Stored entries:
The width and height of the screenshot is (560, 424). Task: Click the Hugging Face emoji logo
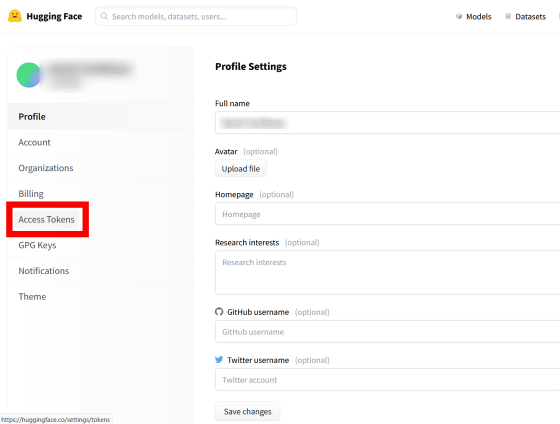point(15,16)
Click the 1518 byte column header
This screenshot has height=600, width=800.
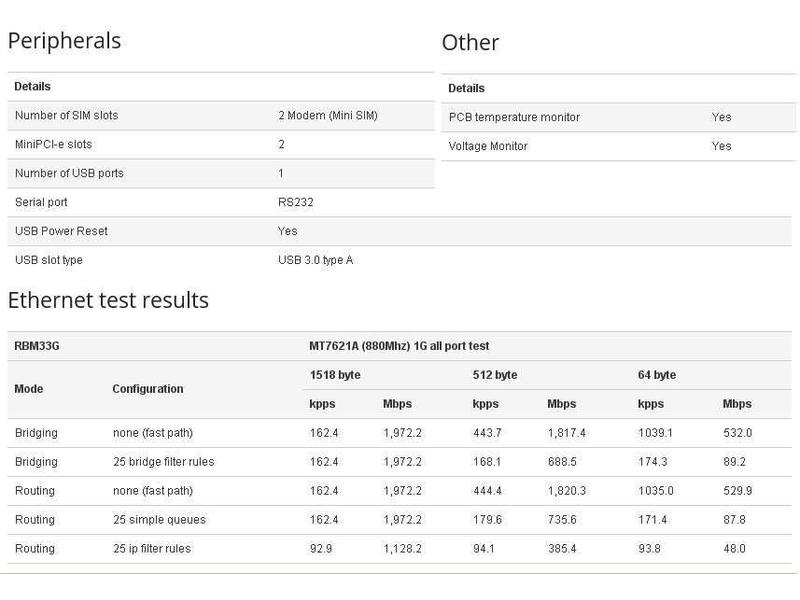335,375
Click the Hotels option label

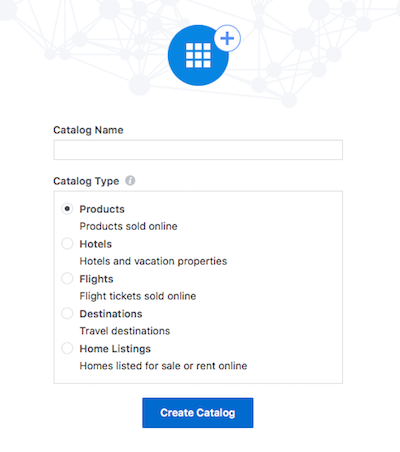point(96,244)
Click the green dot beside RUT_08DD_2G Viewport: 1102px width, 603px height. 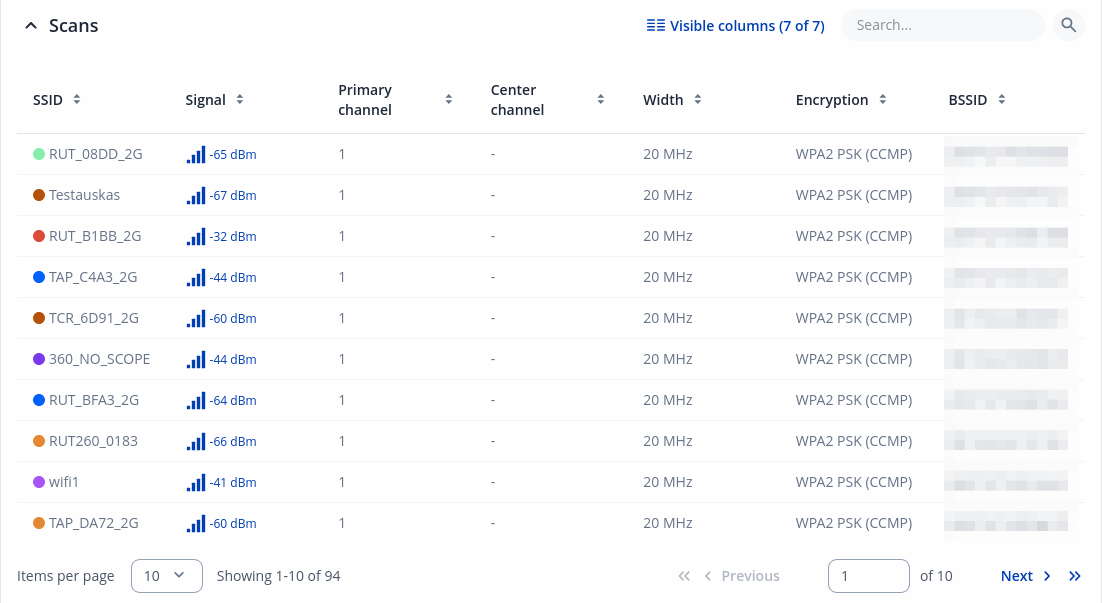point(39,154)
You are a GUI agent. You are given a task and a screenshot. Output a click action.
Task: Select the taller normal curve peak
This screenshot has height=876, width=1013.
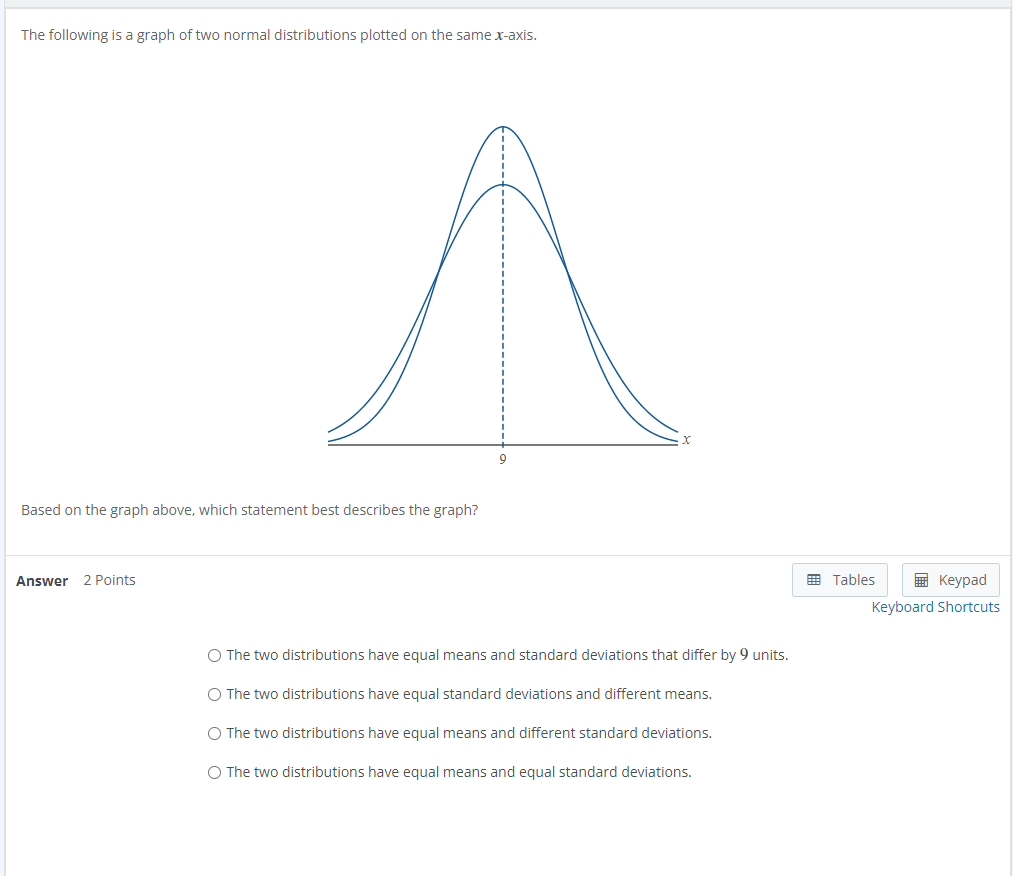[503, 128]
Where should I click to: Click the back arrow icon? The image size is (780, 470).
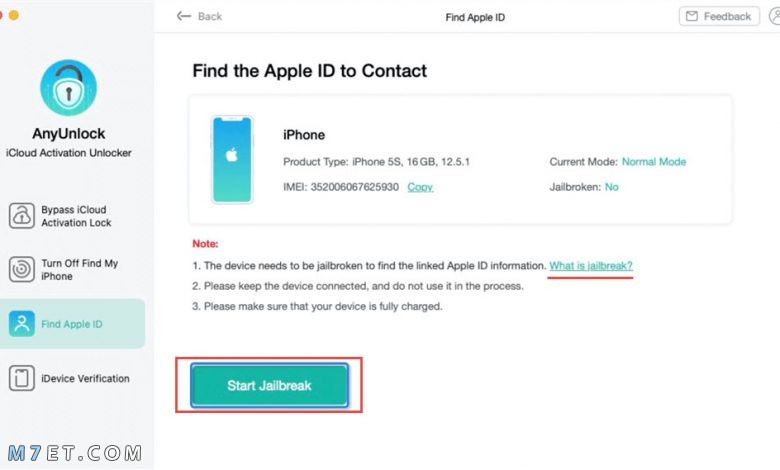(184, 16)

● **What you should do**
Each line from the line containing "You are a GUI" through the last line above must be written out exactly, and every picture must be omitted.

● **Expected answer**
You are a GUI agent. You are given a task and a screenshot. Output a click action.
Task: Select the taller normal curve peak
This screenshot has height=876, width=1013.
[503, 128]
Where should I click to: Click the back arrow icon? The image size is (780, 470).
(184, 16)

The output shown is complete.